奴隷少女は触手がお好き(12)








奴隷商人



その奴隷商人は、形のいい足を組み、椅子にふんぞり返っていた。大きく開いた胸には、豊かな乳房が作り出すやわらかな谷間がのぞいていた。一言でいって、その奴隷商人は美しかった。

アルマが立場もわきまえずに見とれていると、彼女を買い取った奴隷商人…クローリリアはいった。

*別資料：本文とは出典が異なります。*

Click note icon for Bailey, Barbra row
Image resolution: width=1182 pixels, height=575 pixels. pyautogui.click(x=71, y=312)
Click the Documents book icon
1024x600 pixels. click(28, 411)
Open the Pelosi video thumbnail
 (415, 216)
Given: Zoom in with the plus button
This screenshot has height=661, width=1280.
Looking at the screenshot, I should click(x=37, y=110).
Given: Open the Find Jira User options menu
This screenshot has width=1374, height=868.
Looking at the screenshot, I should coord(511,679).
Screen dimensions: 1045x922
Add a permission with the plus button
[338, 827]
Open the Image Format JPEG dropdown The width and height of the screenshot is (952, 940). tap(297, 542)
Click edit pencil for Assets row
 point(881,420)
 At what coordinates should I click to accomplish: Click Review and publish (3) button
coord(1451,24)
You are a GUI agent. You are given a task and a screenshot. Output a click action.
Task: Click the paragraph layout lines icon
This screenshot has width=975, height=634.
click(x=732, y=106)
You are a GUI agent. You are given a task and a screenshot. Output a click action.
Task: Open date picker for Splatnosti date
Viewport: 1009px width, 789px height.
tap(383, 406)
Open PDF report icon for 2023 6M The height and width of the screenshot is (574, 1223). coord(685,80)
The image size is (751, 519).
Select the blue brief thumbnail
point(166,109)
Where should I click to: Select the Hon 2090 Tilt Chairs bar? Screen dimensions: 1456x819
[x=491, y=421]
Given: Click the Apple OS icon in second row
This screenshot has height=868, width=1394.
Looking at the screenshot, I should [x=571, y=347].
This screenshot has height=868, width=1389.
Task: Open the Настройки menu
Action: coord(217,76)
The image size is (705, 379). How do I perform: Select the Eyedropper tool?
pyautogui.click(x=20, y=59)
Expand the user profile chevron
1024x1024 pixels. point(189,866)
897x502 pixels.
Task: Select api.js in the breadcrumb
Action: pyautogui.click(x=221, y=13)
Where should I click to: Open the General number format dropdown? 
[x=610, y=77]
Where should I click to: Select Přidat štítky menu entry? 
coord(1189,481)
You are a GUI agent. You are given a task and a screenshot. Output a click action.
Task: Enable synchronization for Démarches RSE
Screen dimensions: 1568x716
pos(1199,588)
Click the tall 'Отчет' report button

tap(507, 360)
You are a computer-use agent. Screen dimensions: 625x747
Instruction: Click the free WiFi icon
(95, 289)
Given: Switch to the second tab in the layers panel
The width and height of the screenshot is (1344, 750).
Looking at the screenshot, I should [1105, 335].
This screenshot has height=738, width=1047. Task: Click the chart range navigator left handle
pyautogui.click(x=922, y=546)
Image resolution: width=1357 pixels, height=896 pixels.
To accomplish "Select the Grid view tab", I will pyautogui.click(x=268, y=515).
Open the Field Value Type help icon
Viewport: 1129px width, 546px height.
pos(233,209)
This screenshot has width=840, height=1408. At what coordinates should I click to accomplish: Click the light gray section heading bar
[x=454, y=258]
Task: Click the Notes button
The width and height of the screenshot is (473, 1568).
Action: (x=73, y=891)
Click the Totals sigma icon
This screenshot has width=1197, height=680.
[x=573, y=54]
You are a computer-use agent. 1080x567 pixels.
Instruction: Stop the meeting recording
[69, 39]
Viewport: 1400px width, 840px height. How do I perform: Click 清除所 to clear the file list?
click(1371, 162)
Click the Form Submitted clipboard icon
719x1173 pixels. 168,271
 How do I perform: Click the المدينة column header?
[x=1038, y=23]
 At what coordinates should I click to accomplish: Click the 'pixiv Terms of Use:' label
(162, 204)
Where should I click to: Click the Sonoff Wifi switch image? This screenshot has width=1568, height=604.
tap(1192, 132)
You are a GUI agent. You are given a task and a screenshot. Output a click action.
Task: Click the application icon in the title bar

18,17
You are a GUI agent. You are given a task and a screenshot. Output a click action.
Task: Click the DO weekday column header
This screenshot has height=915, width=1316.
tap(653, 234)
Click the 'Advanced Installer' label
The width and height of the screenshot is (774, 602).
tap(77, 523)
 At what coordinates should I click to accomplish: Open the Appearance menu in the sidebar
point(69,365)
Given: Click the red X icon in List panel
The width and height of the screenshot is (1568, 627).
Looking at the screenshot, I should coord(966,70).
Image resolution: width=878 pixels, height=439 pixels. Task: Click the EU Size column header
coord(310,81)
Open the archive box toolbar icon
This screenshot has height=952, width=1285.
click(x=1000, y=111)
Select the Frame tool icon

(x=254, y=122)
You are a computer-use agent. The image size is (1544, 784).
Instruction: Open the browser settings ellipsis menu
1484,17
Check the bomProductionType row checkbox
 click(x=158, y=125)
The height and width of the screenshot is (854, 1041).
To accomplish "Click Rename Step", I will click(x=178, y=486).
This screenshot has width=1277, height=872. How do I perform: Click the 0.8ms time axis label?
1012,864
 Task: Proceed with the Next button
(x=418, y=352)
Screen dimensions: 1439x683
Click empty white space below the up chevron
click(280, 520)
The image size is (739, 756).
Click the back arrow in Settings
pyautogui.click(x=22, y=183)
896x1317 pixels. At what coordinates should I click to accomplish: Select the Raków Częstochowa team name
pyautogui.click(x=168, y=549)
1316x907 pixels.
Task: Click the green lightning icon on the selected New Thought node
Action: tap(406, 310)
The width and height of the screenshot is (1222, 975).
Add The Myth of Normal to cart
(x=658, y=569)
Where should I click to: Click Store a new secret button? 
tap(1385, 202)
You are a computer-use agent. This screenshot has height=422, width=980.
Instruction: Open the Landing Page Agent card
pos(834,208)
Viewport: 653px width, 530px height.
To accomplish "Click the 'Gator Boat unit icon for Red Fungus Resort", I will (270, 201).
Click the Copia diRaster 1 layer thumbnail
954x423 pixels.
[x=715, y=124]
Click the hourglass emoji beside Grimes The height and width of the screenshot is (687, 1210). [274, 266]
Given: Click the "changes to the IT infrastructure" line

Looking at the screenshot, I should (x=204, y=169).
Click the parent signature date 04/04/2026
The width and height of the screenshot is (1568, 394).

「それじゃ、着ている物を脱ぎなさい。私のキャラバンでは、奴隷は服を着ない決まりなの」

「え、そんな…」

アルマが言い返そうとした途端、クローリリアの鞭が剥き出しの地面を打つ鋭い音が響いて、アルマはびくりと身を縮こまらせた。

奴隷商人は冷酷に言った。

「前の主人がどうだったかは知らないけれど、ここでは奴隷は奴隷。私は主人としてあなたに絶対服従を要求します。さあ、分かったら服を脱ぎなさい。心配しなくても、体を隠すための外套くらいは用意します。他の奴隷たちを見たでしょう」

再び鞭が鳴り、アルマは慌てて服を脱ぎ始めた。その間もアルマの視線はクローリリアが弄んでいる鞭から離れなかった。以前の主人であるエルランシアももちろん鞭は持っていたし、鞭で打つと脅かされたこともあった。だが、実際に彼女がそれを手にしているのを見たことはなかった。彼女の罰は常にアルマを性的に辱めるものだったのだ。

だが、この新しい主人は実際に鞭を振るうかもしれなかった。そのときの痛みを想像して、アルマの体は恐怖のために震えだした。

奴隷商人の二人の助手が、全裸になったアルマの首に、番号が彫られた皮の首輪を嵌めた。それから、鎖を取り付ける金具のついたベルトを、両手首と両足首に取り付けた。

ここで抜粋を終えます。